While Duesberg’s “research” was quickly dismantled, he was cited by South African President Thabo Mbeki for scientific proof that HIV did not cause AIDS, which caused an enormous national delay in testing for HIV and distributing antiretrovirals. Mbeki’s successor, Kgalema Motlanthe, was largely elected on the platform of addressing HIV/AIDS, and while the situation is improving, South Africa now has more of its citizens die annually from AIDS than any other country. With lives on the line, it makes no difference whether AIDS denialists’ faulty science resulted from incompetence or malice. Berkeley is currently investigating Duesberg for academic misconduct for dissembling information and not disclosing conflict of interest. It is imperative to scrutinize every aspect of any data you are presented with: who funded it, how big the sample size was, whether they are analyzing all information and if they are using valid statistical methods. Only then should you accept it as fact, and a strong background in statistics will greatly help you in this pursuit.

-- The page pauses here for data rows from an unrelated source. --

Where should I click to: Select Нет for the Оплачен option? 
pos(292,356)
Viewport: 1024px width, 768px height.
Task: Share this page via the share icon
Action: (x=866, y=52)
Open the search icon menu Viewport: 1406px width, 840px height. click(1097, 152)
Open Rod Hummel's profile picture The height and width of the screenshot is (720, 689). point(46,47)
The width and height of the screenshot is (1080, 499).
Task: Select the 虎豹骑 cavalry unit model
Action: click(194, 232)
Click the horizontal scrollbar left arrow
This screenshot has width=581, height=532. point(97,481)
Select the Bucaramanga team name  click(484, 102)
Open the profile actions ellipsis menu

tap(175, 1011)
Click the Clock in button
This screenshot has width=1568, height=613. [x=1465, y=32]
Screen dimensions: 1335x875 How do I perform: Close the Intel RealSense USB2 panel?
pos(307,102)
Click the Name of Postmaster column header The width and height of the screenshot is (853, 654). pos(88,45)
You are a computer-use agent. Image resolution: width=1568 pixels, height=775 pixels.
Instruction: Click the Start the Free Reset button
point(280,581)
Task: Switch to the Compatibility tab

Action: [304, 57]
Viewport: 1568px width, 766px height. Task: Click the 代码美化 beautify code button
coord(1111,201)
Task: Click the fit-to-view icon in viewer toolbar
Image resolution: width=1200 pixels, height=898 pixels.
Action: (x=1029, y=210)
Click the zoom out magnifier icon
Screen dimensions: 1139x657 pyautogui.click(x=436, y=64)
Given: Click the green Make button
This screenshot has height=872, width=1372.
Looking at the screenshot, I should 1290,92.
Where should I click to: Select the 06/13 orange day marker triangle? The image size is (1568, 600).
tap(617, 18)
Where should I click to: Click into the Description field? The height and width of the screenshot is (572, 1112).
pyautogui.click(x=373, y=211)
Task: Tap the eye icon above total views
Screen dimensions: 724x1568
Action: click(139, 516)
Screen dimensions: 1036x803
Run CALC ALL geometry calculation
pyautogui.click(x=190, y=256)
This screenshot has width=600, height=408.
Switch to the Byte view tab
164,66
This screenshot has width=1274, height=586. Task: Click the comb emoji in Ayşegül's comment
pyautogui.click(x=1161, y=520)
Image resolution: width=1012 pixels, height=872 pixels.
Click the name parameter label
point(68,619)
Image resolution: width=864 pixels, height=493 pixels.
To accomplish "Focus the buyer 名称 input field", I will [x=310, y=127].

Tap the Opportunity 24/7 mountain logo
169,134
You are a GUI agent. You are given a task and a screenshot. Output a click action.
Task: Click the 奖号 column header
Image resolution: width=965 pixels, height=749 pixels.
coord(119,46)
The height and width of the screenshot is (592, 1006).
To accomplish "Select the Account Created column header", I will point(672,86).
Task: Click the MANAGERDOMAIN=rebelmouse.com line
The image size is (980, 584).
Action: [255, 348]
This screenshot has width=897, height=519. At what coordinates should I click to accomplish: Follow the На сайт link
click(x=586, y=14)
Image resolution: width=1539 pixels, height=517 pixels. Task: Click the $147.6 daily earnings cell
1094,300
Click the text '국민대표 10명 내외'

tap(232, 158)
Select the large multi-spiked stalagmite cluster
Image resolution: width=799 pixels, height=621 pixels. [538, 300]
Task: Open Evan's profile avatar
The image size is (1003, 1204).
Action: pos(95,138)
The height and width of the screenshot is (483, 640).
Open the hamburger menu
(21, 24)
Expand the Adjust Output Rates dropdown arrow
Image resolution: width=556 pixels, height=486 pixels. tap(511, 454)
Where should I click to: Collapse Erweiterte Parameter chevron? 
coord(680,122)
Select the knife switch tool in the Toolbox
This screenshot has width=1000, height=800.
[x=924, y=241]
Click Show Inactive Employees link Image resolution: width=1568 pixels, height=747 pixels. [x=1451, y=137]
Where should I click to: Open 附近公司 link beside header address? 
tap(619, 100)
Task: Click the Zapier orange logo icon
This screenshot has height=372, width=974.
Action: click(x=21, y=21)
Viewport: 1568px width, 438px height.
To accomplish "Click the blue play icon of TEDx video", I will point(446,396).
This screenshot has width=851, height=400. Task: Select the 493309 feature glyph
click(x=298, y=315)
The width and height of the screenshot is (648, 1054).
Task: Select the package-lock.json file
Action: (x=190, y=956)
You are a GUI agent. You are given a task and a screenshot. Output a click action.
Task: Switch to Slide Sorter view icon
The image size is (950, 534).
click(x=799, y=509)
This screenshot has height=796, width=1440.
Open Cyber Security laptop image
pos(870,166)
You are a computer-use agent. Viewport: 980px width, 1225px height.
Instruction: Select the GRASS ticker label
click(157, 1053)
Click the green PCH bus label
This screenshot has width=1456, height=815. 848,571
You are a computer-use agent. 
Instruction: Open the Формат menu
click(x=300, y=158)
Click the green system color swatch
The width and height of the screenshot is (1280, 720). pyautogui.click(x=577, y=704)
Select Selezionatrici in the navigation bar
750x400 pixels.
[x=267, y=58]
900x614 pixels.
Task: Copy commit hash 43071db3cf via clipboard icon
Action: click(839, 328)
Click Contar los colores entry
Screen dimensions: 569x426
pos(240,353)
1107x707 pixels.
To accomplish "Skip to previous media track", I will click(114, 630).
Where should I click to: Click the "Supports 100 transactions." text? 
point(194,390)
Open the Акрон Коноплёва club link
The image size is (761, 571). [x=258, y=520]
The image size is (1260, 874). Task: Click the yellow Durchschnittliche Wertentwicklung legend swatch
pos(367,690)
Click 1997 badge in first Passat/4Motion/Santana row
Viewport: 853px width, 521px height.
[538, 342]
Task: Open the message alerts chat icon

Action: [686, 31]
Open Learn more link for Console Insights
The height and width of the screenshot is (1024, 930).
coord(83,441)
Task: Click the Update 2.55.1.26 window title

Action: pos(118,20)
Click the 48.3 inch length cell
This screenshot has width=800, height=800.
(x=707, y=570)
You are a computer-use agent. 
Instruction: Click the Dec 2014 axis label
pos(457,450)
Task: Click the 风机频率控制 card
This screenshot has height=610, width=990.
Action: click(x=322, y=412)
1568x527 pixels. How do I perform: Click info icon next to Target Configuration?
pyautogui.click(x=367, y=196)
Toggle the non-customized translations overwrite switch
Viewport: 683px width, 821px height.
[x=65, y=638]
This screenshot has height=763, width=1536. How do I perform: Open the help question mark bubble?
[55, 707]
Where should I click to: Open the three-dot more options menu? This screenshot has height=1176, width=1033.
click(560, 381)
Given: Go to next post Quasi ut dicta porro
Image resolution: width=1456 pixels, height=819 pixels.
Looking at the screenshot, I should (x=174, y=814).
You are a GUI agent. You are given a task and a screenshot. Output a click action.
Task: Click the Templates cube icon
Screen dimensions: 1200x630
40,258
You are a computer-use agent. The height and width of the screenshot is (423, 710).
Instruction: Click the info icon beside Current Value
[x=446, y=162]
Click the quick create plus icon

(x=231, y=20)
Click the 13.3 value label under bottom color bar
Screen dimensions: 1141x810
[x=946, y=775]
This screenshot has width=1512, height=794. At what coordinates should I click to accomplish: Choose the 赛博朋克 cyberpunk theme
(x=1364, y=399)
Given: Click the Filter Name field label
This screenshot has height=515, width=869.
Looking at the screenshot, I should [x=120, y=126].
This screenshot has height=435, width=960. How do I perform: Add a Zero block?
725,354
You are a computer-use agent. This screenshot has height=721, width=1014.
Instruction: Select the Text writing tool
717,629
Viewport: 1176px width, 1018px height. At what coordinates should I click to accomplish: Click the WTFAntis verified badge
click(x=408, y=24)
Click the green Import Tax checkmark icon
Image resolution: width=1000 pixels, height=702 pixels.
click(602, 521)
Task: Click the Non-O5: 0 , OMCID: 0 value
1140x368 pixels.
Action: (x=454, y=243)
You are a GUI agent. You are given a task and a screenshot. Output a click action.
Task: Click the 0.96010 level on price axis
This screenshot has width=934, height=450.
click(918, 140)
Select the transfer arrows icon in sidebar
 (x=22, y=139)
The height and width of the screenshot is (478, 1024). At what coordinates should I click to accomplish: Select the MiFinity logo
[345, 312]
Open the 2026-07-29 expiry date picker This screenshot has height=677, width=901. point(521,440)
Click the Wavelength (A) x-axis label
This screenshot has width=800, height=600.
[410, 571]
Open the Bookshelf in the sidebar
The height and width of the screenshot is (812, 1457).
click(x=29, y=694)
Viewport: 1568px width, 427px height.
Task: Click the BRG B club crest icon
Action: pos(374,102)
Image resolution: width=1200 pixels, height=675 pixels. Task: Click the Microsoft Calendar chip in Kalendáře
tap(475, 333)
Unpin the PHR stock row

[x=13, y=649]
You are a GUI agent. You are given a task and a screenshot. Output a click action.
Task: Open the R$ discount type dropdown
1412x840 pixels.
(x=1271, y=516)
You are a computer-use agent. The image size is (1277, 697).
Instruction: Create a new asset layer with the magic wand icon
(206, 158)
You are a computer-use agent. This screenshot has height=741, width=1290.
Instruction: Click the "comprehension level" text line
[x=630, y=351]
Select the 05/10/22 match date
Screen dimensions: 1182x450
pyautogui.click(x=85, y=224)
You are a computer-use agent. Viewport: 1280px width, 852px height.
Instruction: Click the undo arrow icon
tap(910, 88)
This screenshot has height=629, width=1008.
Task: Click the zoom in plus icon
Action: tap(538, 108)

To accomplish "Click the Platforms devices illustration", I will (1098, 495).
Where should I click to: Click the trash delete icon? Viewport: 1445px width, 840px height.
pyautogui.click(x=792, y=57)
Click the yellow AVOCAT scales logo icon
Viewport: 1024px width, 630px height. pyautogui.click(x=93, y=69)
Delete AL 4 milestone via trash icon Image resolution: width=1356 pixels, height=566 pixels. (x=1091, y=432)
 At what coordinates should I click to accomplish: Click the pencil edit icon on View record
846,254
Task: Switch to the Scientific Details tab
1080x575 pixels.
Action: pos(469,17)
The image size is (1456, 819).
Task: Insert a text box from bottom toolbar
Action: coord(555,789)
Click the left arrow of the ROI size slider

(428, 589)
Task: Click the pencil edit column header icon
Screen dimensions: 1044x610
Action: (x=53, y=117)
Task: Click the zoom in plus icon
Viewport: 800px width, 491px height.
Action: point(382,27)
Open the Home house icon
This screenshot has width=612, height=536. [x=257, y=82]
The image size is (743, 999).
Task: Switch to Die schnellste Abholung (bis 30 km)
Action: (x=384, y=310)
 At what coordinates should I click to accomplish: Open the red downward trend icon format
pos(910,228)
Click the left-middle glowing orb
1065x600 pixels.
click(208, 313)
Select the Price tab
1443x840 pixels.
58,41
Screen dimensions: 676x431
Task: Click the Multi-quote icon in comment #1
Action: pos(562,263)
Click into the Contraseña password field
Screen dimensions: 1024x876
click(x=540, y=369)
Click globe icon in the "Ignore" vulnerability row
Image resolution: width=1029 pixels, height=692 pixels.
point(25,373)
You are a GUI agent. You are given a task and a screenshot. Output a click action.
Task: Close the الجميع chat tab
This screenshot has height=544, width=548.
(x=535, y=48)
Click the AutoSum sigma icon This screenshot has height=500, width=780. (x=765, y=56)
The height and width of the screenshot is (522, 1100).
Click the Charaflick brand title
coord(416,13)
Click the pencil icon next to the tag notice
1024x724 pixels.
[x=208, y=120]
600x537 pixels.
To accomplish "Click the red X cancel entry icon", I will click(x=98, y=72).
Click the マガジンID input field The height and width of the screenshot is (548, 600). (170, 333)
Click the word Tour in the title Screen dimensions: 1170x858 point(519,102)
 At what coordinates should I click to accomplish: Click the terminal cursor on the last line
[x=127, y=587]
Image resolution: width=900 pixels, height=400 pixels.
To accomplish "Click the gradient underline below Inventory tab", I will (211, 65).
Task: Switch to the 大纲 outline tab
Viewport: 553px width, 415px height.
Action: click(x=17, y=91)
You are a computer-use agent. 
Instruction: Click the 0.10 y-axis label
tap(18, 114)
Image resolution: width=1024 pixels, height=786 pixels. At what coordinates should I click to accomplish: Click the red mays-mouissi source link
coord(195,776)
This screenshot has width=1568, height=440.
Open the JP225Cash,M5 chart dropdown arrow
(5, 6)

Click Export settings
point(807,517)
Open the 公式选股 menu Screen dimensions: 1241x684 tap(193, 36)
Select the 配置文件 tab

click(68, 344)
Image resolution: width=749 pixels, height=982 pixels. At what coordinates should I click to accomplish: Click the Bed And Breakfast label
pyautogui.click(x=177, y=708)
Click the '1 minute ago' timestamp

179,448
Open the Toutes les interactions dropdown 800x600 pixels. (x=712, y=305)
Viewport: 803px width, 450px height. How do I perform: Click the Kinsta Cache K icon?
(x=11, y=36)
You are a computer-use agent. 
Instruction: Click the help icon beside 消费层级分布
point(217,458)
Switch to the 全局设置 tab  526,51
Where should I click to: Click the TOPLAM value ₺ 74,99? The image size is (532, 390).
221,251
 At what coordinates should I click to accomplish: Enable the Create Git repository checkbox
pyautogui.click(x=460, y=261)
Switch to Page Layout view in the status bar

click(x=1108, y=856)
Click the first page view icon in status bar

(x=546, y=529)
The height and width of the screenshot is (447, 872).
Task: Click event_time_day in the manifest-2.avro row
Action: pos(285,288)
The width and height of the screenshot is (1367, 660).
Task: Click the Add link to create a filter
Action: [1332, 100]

In addition to debunking faulty research, statistics can also do a tremendous amount of good in the world, and Stanford has been the global leader in statistical research for at least the last half century. The bootstrap resampling method developed by Brad Efron has allowed unprecedented predictive power and statistical inference, particularly in the growing field of biocomputation and statistical genetics. The Classification And Regression Trees algorithm developed largely at Stanford by Breiman, Friedman, Olshen and Stone provided a foundation for modern computational algorithms. David Siegmund’s change-point research gave clinical researchers the tools to determine whether overwhelming evidence early in a trial could be sufficient to end the trial early, and has thus saved many lives. The other contributions from Stanford to the field of statistics are truly too numerous to list, but rest assured that if you are looking for a place to learn more about the field, you’re in the right place.
A century onward, perhaps Mark Twain’s adage is half correct; that statistics can be used by ne’er-do-wells, but they are also the last line of defense against lies and damned lies. The sentiment that numbers can’t lie is simply misguided, and the mathematical knowhow to distinguish when someone is trying to lie to you with numbers is as much if not more important as the intellectual knowhow to distinguish when someone is lying to you with words. Scrutinize every number, every figure and every error bar as closely as you would a word, a claim or a statement. When used properly, statistical analysis is the best resource we have to winnow truth from uncertainty through the scientific method. In the coming decades, each of you will have the power to change the world in your field, and I can only hope that you use the power of statistics for good and for truth. For the few of you who don’t, the rest of us will be watching.